Overanticipation leads to disappointment.
I mention this because I finally received my much-anticipated copy of True Love Waits and have mixed feelings after listening to the CD.
When I bought the CD, I was looking forward to three particular tracks: Fake Plastic Trees, True Love Waits, and Motion Picture Soundtrack. Indeed, it was Christopher O'Riley's live performance of an abbreviated version of Fake Plastic Trees that had me sold on the CD. And to his credit, O'Riley's full-length version of the Radiohead song recreates and builds on the original—staying true to the sentiments while intensifying the emotion. I think Fake Plastic Trees is almost reason enough to buy the CD.

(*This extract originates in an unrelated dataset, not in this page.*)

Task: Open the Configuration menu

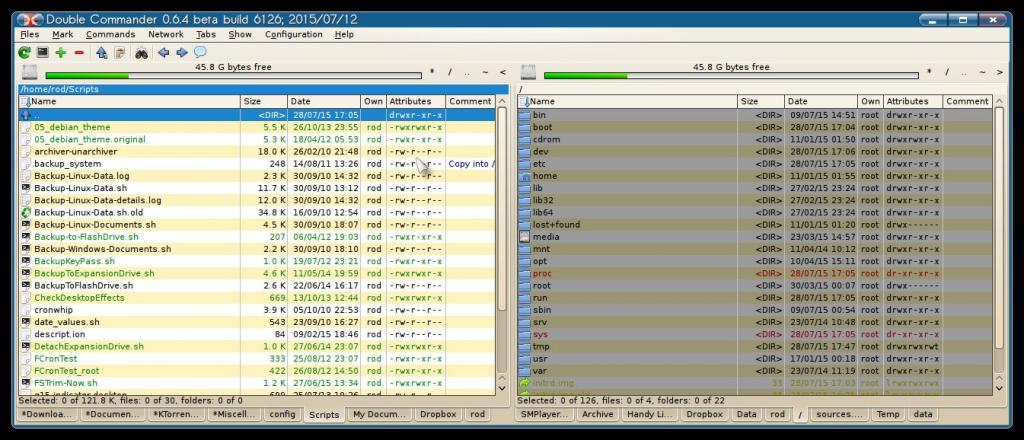Action: [x=293, y=34]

I first heard the title track from the short snippet on the album's official site. After hearing a recording of the original's first live performance, I looked forward to hearing O'Riley's version, which seemed to do a better job of capturing the song's quiet, pleading emotion. And for the first two thirds of the track, it does just that—O'Riley starts with the song's plaintive melody and patiently weaves in other themes, one strand at a time. He preserves the song's tenderness while building an increasingly complex web of harmonies that accentuate the original melody. Unfortunately, O'Riley doesn't stop—the song climaxes in a frenzy that overpowered the theme. It felt like an unnecessary indulgence on O'Riley's part to showcase his technical mastery without enhancing the piece.
Ok, I'm tired, so I don't want to say too much about Motion Picture Soundtrack. It also fell victim to excess, though not as severely as True Love Waits—O'Riley concludes an otherwise moving piece with a few measures of an overwrought ending.